What is OpenAI’s Sora? Understanding the latest AI text-to-video solution

OpenAI just dropped its latest creation, Sora.

What is OpenAI’s Sora? Understanding the latest AI text-to-video solution
Source: Sora/OpenAI

The backstory: Text-to-image artificial intelligence (AI) has been a hot topic in tech for a while now. While text-to-image generators like Midjourney are gaining popularity, companies like Runway and Pika are moving forward with text-to-video models.

OpenAI, a big player in the AI world, has been making waves in the scene, especially with the launch of ChatGPT. The AI tool quickly gained traction, reaching 100 million users in just two months – faster than TikTok or Instagram ever did. Even before ChatGPT, OpenAI introduced DALL-E, its text-to-image model. By 2022, the company released DALL-E 2, although access was initially delayed due to concerns about explicit and biased images. Eventually, OpenAI sorted out these issues, making DALL-E 2 accessible to everyone.

More recently: This month, OpenAI slapped some watermarks on images made with DALL-E 3, but the company acknowledged that these could be easily removed. Meanwhile, Meta, the company behind Facebook and Instagram, announced that it would identify and label images created by other companies' AI services on its platforms by sneaking little hidden markers into the files. Meta is also dipping its toes into the AI-generated audio and video pond, aware of the potential and pitfalls that come with it.

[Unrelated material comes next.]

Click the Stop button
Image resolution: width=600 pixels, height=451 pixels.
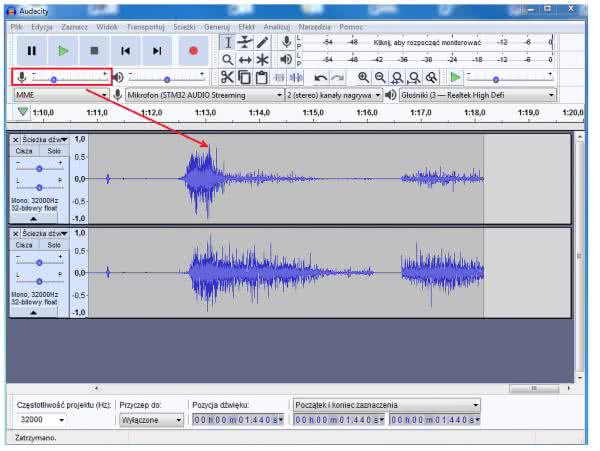(x=93, y=50)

The development: OpenAI just dropped its latest creation, Sora (nicknamed after the Japanese word for “sky”), which can create up to one-minute-long videos from short text prompts. Basically, you tell it what you want, and Sora brings your ideas to life on the screen. OpenAI explained how Sora works in a recent blog post, saying it turns these prompts into scenes with characters, actions and backgrounds.

Apart from making videos, Sora can also enhance still images, patch up missing parts in videos and even make them longer. OpenAI demonstrated this with examples like scenes from the California gold rush and a virtual train ride in Tokyo. CEO Sam Altman also shared some video clips on X made by Sora in response to user prompts. Right now, OpenAI is only giving access to Sora to researchers, visual artists and filmmakers. They'll test the tool to make sure it follows OpenAI's rules, which say no to extreme violence, sexual content and celebrity lookalikes.

Key comments:

“The model understands not only what the user has asked for in the prompt, but also how those things exist in the physical world,” said OpenAI in a blog post.

“Sora can create videos of up to 60 seconds featuring highly detailed scenes, complex camera motion and multiple characters with vibrant emotions,” said OpenAI on X.        

“One obvious use case is within TV; creating short scenes to support narratives,” said Reece Hayden, a senior analyst at market research firm ABI Research. “The model is still limited though, but it shows the direction of the market.”